In 1471, the 40,000-strong army of Novgorod was utterly defeated on the banks of the Shelon River by the army led by the governor Daniil Kholmsky; about 12,000 Novgorodians died and 2,000 were taken prisoner, according to the Moscow chronicle compilation.

==Supplies==
In peacetime, the rural population was the source of food. During campaigns, provisions were taken with them, but also obtained, for example, in enemy territory. There are many known cases where a lack of provisions led to the failure of an operation. The army usually moved on horseback; when foot soldiers participated in the campaign, they walked on foot for short distances, and for longer ones, they traveled along rivers in boats, nasads, and ushkuis. Most Novgorodian horses were inexpensive, Karelian or Livonian; noble Novgorodians could use expensive knightly steeds.

==Tactics==
The entire army of Novgorod marched as a single regiment, which, when formed into battle formations, was divided into several detachments, also called regiments. The center of each regiment was a banner, next to which stood the commander. In a number of battles in the 13th century and earlier, the Novgorodian army, which used horses for movement, dismounted for battle. In this case, regiments may have sometimes formed a battle formation, for example, in a rectangular column. In field battles, the Novgorodians preferred to attack with all their forces in a single decisive charge. Sometimes they would make a flanking maneuver. The Novgorodians also sometimes attempted to attack the enemy camp, for example, at night. In the 14th and 15th centuries, the role of cavalry in Novgorod increased significantly, and only the professional portion of the militia began to participate in most campaigns. As a result, all "Vyatshie" Novgorodians began to fight on horseback; the small professional infantry portion of the army consisted of the "ship's army", composed of "lads". However, it was the "lads" who became the main participants in the fighting. In the second half of the 15th century, the non-professional portion of the militia also became mounted. However, this cavalry retained the old tactics.

==Armament==
Initially, the offensive and defensive armament of the Novgorodians differed very little from the general Russian context. The primary weapons were axes, as well as spears and javelins. Swords, due to their high cost, were rarer. From the 11th to 13th centuries, sabres became widespread in northern Rus', although to a limited extent. Sabres never achieved widespread popularity in the northwestern Russian lands, where the sword remained the primary bladed weapon until the 15th century. The swords used were of Central European types. Unlike sabres, flails and maces were quite common in the Novgorod Land. Bows and crossbows were also used as throwing weapons.

Extracted records

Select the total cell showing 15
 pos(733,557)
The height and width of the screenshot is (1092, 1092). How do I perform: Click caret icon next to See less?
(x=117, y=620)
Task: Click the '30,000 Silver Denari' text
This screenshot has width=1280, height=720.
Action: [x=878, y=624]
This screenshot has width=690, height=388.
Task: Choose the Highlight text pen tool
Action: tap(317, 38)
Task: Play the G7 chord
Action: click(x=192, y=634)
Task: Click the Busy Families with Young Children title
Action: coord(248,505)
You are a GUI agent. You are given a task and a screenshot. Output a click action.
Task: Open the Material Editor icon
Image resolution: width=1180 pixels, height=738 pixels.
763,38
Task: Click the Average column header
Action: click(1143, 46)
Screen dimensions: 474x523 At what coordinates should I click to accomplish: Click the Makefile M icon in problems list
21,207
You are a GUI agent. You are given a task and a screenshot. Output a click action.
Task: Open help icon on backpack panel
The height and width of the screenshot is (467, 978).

Tasks for this exercise
#1 Answer these questions from the text on the Novgorod army:
(a) According to the Moscow chronicle compilation, how many Novgorodians were taken prisoner at the Shelon River in 1471?
(b) Where did most Novgorodian horses come from?
(c) Until what century did the sword remain the primary bladed weapon in the northwestern Russian lands?
#2 Does each statement agree with the text on the Novgorod army? Answer yes or no, and quote the words that decide it.
(a) Daniil Kholmsky led the army of Novgorod at the Shelon River.
(b) Flails and maces were quite common in the Novgorod Land.
(c) In field battles, the Novgorodians preferred to attack in several separate waves.
#3 Quote the text on the Novgorod army from "In 1471, the" to "Moscow chronicle compilation.".

Answer set
#1
(a) 2,000
(b) They were Karelian or Livonian.
(c) The 15th century

#2
(a) No: "the 40,000-strong army of Novgorod was utterly defeated on the banks of the Shelon River by the army led by the governor Daniil Kholmsky"
(b) Yes: "Unlike sabres, flails and maces were quite common in the Novgorod Land."
(c) No: "the Novgorodians preferred to attack with all their forces in a single decisive charge"

#3
In 1471, the 40,000-strong army of Novgorod was utterly defeated on the banks of the Shelon River by the army led by the governor Daniil Kholmsky; about 12,000 Novgorodians died and 2,000 were taken prisoner, according to the Moscow chronicle compilation.